Voyez la porte dérobée, asseyons-nous dans le réfectoire. La pièce borde la buanderie, il y fait bon. La table est grande, plusieurs filles peuvent s’asseoir, se retrouver, échanger. Sur la table, rien de très compliqué ou luxueux, des minestrones, des gnocchi, des pâtes aux haricots : une cuisine simple et nourrissante pour préserver la bonne santé des femmes de la maison. À Milan, Gênes ou Naples : la matrone y est attentive, la réputation de son établissement. Le soin apporté à la cuisine a d’ailleurs retenu l’attention de Madame Cora, matrone d’une maison rue du moulin à Paris, lors de son voyage en Italie en 1929, pour découvrir les établissements, à l’invitation d’un fasciste de la première heure et patron de nombreuses maisons : Cesare Albino Bianchi.

À l’occasion de cette « tournée » exploratoire organisée pour une délégation française, dans le but de monter un large réseau de prostitution en Europe, Madame Cora, la seule femme de cette délégation notera tout et glanera, au fil des six semaines de voyage, 34 recettes qui donnent quelques indices sur la vie dans ces maisons. Paradoxalement, les filles dans ces maisons mangent à leur faim.
Dans son livre La cuisine des maisons de plaisir italiennes, Alessandra Pierini nous propose une plongée dans le monde parallèle des maisons closes, juste avant leurs interdictions, et apporte quelques réponses sur ces femmes, fantasmées et captives, objets des États, leurs conditions de vie, à cette époque bien particulière de l’entre-deux guerres, à l’orée de l’avènement du fascisme, des années folles et insouciantes en France, avant le Krach boursier de 1929. Un livre riche, passionnant, étonnant, singulier, documenté, qui sait redonner vie à chacune des pensionnaires.

[Données pour repérer les éléments affichés]
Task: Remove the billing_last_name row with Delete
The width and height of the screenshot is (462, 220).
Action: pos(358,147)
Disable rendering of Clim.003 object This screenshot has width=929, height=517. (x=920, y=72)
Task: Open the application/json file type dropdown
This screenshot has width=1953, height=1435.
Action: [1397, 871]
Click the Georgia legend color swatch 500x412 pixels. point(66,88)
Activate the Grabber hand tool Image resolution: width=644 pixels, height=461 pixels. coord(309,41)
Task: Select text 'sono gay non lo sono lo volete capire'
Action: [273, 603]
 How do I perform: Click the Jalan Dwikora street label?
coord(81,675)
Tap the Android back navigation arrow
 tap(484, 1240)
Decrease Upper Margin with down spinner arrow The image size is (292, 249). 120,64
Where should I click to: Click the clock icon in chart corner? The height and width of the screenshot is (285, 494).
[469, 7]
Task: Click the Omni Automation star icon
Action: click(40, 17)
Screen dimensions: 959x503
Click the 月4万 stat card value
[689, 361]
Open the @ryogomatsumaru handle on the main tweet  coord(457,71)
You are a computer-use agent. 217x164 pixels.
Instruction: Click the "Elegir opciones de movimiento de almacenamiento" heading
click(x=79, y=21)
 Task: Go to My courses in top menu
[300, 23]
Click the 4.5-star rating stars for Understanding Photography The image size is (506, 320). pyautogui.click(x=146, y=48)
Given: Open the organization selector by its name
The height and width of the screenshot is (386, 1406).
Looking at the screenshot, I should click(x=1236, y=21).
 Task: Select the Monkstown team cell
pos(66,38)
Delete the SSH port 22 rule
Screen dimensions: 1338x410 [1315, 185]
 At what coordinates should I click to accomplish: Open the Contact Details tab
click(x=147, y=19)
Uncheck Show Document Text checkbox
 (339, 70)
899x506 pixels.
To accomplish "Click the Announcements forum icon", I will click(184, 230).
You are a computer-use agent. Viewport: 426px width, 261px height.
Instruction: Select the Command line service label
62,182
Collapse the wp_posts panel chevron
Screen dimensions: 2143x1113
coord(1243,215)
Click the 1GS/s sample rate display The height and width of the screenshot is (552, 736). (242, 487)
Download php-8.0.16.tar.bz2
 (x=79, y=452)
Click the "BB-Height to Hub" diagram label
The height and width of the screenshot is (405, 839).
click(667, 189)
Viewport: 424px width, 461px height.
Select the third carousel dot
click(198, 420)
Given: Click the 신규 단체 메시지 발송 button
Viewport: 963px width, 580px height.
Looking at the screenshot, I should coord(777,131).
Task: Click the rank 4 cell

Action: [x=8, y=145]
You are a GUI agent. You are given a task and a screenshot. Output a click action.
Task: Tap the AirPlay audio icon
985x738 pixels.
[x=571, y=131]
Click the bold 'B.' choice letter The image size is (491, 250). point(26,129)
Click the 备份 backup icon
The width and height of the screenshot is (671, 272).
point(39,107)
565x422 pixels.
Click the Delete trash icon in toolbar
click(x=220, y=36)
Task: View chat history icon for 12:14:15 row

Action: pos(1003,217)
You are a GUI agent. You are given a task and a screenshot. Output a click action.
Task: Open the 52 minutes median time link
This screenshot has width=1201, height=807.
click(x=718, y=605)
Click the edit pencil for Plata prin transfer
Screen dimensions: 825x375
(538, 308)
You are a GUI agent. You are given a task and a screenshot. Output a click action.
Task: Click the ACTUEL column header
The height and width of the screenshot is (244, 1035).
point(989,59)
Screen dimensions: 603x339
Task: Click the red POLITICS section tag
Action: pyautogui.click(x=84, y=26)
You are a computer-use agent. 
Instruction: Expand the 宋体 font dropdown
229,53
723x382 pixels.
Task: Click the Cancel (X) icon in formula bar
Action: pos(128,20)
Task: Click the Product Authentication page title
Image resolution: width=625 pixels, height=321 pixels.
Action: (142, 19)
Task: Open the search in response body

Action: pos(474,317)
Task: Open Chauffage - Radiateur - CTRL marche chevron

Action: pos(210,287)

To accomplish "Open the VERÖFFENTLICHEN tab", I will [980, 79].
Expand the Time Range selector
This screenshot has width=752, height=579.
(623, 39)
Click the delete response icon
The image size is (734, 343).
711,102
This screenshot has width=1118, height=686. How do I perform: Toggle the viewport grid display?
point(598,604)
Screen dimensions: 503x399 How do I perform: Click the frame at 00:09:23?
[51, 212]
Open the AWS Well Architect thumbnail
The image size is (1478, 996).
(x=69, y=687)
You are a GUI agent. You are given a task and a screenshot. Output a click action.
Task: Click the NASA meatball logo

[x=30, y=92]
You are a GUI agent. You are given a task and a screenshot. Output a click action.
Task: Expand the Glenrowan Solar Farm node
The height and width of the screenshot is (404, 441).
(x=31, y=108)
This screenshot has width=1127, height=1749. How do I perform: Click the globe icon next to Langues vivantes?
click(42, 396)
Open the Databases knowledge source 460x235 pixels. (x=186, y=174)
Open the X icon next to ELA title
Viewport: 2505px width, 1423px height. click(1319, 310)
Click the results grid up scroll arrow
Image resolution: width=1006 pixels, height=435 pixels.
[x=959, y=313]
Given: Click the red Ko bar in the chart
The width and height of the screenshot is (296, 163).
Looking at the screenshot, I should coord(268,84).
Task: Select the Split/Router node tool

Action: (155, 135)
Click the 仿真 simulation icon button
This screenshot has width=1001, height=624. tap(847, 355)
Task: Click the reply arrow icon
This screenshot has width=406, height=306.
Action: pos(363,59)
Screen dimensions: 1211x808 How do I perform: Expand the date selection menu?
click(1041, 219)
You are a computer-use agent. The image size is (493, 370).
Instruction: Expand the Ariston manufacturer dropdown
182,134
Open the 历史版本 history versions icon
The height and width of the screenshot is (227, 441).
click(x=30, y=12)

# Objectif A
Pouvez-vous recopier le texte sur les maisons closes italiennes entre « Voyez la porte » et « Cesare Albino Bianchi. », bornes incluses ?
# Objectif B
D'après le texte sur les maisons closes italiennes, pourquoi la cuisine servie au réfectoire est-elle simple et nourrissante ?
# Objectif C
Pouvez-vous poursuivre le texte sur les maisons closes italiennes là où il s'arrête ?
Les données ne jouent ici aucun rôle.

# Réponse A
Voyez la porte dérobée, asseyons-nous dans le réfectoire. La pièce borde la buanderie, il y fait bon. La table est grande, plusieurs filles peuvent s’asseoir, se retrouver, échanger. Sur la table, rien de très compliqué ou luxueux, des minestrones, des gnocchi, des pâtes aux haricots : une cuisine simple et nourrissante pour préserver la bonne santé des femmes de la maison. À Milan, Gênes ou Naples : la matrone y est attentive, la réputation de son établissement. Le soin apporté à la cuisine a d’ailleurs retenu l’attention de Madame Cora, matrone d’une maison rue du moulin à Paris, lors de son voyage en Italie en 1929, pour découvrir les établissements, à l’invitation d’un fasciste de la première heure et patron de nombreuses maisons : Cesare Albino Bianchi.

# Réponse B
Elle est simple et nourrissante pour préserver la bonne santé des femmes de la maison.

# Réponse C
« Que c’est triste, une maison ouverte »
Avec Alessandra Pierini, passionnante passionnée de gastronomie et d’histoire, longtemps épicière – c’est à elle que Paris doit d’avoir goûté le vrai goût des produits italiens – autrice aux éditions de l’Épure de La cuisine des maisons de plaisir italiennes, avec Stéphane Solier de Pellegrino Artusi, La science en cuisine et l’art de bien manger, et de plusieurs titres dans la collection « 10 façons » notamment le dernier Le cédrat, 10 façons de le préparer.
Le carnet de recettes a été publié pour la première fois en 2004 par le libraire, éditeur et collectionneur Giuseppe Zanasi, partagé au libraire Vittorio Maltoni. Aux éditions de l’Épure, Alessandra Pierini l’a enrichi, contextualisé, augmenté et apporté un ton entre le livre policier et le roman. Un trésor !

Pour aller plus loin
- Vous entendez dans l’émission la lecture d’un texte du peintre Toulouse-Lautrec. Ce dernier vivait dans les maisons closes, y compris à La fleur blanche, au 6 rue des Moulins, la maison de Madame Cora.
- Maisons closes de 1830 – 1930 de Laure Adler
- Nana d'Émile Zola
- Les misérables de Victor Hugo
- Aux belles poules : une ancienne maison close aux fresques redécouvertes en 2020 et transformée en lieu de conférence, de réception et d’événementiels.
- Maison close : la série TV de Jacques Ouaniche produite par Canal+
► Programmation musicale
« 22:23 » de Polo & Pan
« Tulipan » de Trio Lescano
Pasta e Fagioli – pâtes aux haricots
Une recette issue du cahier de recettes de Madame Cora, contextualisée et retravaillée par Alessandra Pierini, éditée aux éditions de l’Épure.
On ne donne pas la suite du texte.